Il 12 maggio è la Giornata degli infermieri:  «Non siamo eroi, più vicini alla gente»

Il 12 maggio è la Giornata degli infermieri: «Non siamo eroi, più vicini alla gente»

Solitro (Ordine): «Oggi è la nostra festa, ma non chiamateci eroi». Dal lavoro negli ospedali alla nuova sfida della medicina del territorio. Cesa («Papa Giovanni»): «Servono maggiori risorse e più formazione».
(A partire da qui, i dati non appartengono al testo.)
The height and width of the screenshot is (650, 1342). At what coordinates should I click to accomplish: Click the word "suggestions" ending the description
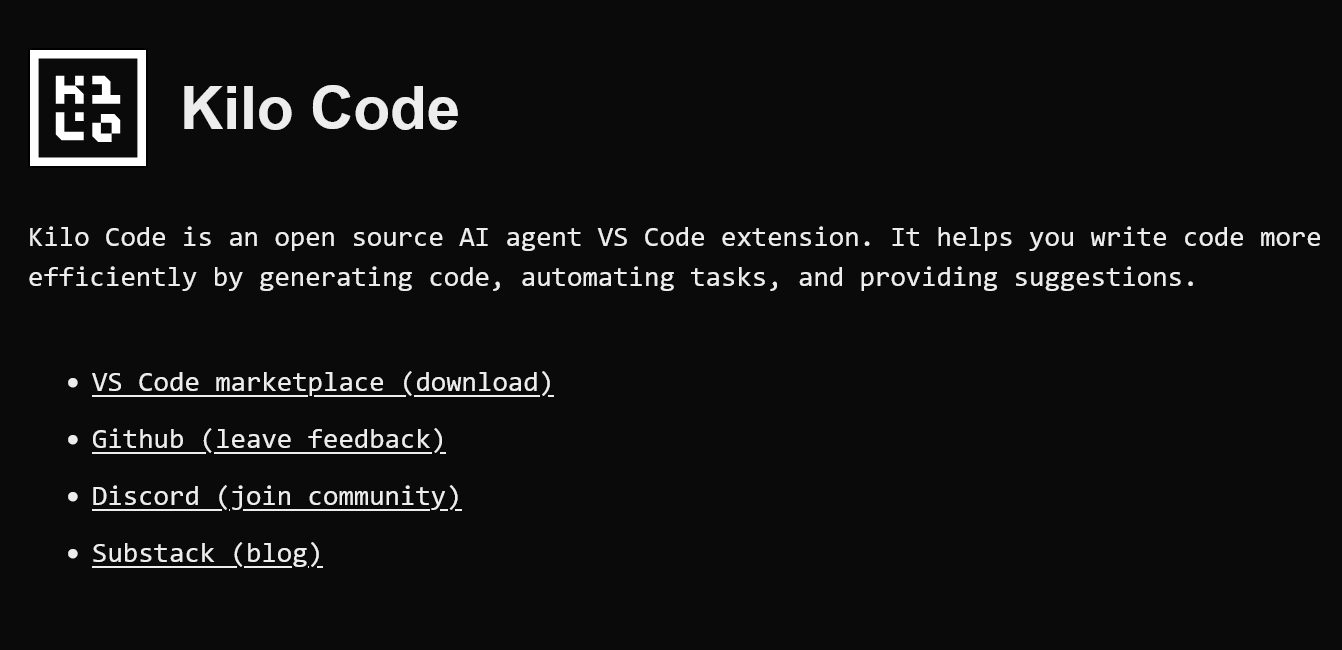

«La pandemia ha dimostrato che la sanità senza infermieri non può esistere. Oggi è la nostra festa, voi però non chiamateci eroi». La festa, quella grande, Gianluca Solitro, presidente provinciale dell’Ordine delle Professioni infermieristiche, se la immaginava esattamente un anno fa, giorno del bicentenario della nascita di Florence Nightingale, prima infermiera, cui è dedicata la Giornata internazionale della categoria. Quel giorno, però, il mondo stava cambiando (o meglio, era già in gran parte cambiato) e gli infermieri erano impegnati in prima linea insieme ai medici ad assistere e salvare vite umane. Non c’era tempo, voglia, né soprattutto nulla da festeggiare. E oggi, a 365 giorni di distanza e con l’emergenza ancora alla porta, è l’occasione per fare il bilancio di un anno che ha in parte riscritto il ruolo degli infermieri nella sanità. «Di certo nel 2020 non ci aspettavamo di essere protagonisti in questo modo – ammette Solitro –. Avremmo desiderato esserlo in momenti di festa e non di battaglia. Anche per noi il mondo è cambiato: la realtà ci ha insegnato che la figura dell’infermiere, per tanto tempo messa in ombra, è invece indispensabile per la sanità».